What makes a “fast computer” fast? Some will say it takes a high-speed CPU and RAM. However, while both of these contribute to the overall system performance of the workstation or server, by far the most important factor is the disk storage system. Not because of how fast it can make a system run, but because of how much it can slow a system down, presenting the need to defrag.

The disk drive is the bottleneck in any computer system for one simple reason: Information can only be processed as fast as it can be delivered. Even the fastest disk drives and disk arrays cannot deliver data anywhere near as fast as RAM can store it and the CPU can process it. From that, we can derive a simple fact: Anything that slows down the disk storage system will slow down the entire computer.

That’s why disk fragmentation is such a huge barrier to system performance. Reading or writing a file that’s broken up into several pieces is like trying to make a sandwich with the bread in the kitchen, the meat in the attic, and the condiments out in the garage. (Worse, actually–files can be fragmented into hundreds or even thousands of pieces.) The drive must gather the bits of the file from multiple locations.
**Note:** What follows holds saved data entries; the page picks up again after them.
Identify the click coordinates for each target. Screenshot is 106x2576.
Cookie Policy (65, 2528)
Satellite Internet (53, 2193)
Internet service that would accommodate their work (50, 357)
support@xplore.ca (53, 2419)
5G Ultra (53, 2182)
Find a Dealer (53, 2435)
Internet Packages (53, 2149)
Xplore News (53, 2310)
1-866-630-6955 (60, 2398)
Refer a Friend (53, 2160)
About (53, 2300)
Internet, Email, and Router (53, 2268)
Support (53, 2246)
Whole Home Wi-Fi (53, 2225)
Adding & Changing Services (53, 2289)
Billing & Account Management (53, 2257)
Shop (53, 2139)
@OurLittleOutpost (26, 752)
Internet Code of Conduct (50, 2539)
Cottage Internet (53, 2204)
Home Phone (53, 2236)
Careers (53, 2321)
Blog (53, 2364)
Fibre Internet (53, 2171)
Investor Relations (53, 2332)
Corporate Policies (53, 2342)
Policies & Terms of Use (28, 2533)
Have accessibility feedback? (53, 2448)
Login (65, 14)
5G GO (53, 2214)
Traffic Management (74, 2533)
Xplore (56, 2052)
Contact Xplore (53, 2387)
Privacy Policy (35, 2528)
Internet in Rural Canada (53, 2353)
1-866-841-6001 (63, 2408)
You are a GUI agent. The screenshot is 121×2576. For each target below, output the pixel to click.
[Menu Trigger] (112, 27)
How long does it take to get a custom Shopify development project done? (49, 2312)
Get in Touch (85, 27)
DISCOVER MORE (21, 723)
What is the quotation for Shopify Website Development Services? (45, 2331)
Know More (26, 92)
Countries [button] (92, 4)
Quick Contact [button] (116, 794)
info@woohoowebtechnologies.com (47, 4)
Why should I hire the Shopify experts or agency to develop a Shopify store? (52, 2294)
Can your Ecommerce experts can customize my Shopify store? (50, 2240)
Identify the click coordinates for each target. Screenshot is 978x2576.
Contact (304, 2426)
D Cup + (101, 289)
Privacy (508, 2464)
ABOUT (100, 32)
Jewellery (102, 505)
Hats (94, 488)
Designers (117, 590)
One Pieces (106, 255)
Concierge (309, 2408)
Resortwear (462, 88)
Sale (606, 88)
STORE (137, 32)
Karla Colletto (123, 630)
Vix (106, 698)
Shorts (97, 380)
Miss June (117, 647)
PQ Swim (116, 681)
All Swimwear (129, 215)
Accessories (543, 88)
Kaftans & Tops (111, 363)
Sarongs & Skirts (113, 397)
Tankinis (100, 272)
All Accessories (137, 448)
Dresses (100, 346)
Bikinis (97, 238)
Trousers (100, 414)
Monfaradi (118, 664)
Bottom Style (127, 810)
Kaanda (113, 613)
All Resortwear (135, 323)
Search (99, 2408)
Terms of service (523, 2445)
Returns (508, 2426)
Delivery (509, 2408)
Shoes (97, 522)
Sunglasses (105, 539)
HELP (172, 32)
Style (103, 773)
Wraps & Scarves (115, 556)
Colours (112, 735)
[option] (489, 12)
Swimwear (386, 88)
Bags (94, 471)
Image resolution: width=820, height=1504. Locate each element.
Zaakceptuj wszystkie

Meanwhile, the processor and RAM just sit there, twiddling their electronic thumbs and waiting for the data to be delivered.

The key to computer speed, then, is to handle fragmentation early enough that it can’t make a significant dent in performance, which is why an automatic defragmenter is vital for each and every system. With defragmentation occurring automatically in the background, one of the major barriers to computer speed is totally eliminated.